Il salto con l’asta è oggi lo sport scelto da Google per celebrare con il Doodle questo sabato si Olimpiadi. Un sabato da bollino nero per le strade italiane con i vacanzieri in marcia verso le località turistiche, ma tutti rigorosamente con televisione al seguito per non perdere le gare olimpiche.
Da ieri, con il lancio del peso, è iniziata la kermesse atletica dell’Olimpiade di Londra 2012 e si può dire, non ce ne vogliano le altre discipline, che la vera Olimpiade sia iniziata proprio in questo modo.
Perchè Olimpiade è certamente la celebrazione di tutti gli sport, in nome del tifo nazionale e dell’esaltazione della prova individuale o di squadra, ma è soprattutto atletica, massima espressione dello sport con retaggi antichi.
Il salto con l’asta in questo senso è uno degli sport più amati dagli appassionati, in cui l’atleta con l’ausilio di uno strumento che ha connotati quasi ancestrali cerca di portare se stesso dove il suo solo corpo non potrebbe portarlo.
Bubka è stato il massimo rappresentante di questo sport, capace di imprese incredibile che hanno legato per sempre il suo nome alla disciplina. Come detto Olimpiadi sono soprattutto gli sport che durante gli altri 3 anni e 11 mesi pochi seguono con così tanta passione.

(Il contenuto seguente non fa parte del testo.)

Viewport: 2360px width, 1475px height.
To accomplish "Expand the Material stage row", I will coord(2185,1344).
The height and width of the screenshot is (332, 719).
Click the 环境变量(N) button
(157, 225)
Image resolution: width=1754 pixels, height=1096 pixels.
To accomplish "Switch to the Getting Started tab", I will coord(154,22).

Alzi la mano che resta incollato alla tv (ammesso che vengano trasmesse) per gare di tiro al piattello, ping pong o kayak. E invece all’Olimpiade questi sport diventano la vera essenza della competizione, occasione per scoprire discipline meno note e atleti di cui altrimenti si sentirebbe parlare pochissimo.
La prova di questo sta nel fatto che gli sport più celebrati durante l’anno, all’Olimpiade vengono quasi snobbati. Provate a pensarci: gli stessi tifosi di calcio o di tennis, che durante tutto il resto dell’anno seguono assiduamente campionati, champions League, derby, tornei di Wimbledon, Roland Garros e Coppa Davis, all’Olimpiade sono quasi disinteressati al loro sport preferito, e preferiscono concentrarsi su tuffi, lancio del peso e scherma.
L’olimpiade ha la potenza di far diventare minori gli sport più blasonati e seguiti al mondo, che per un mese diventano essi stessi le cenerentole dell’agonismo, lasciando poi spazio al tifo per la propria nazione o per un atleta che ci fa sognare, sia essa Valentina Vezzali, o Pistorius o Bolt.
Godiamoci l’Olimpiade, rimpiangendo che viene celebrata colo ogni quattro anni ma con la convinzione che proprio la sua rarità costituisce in fondo la sua estrema bellezza.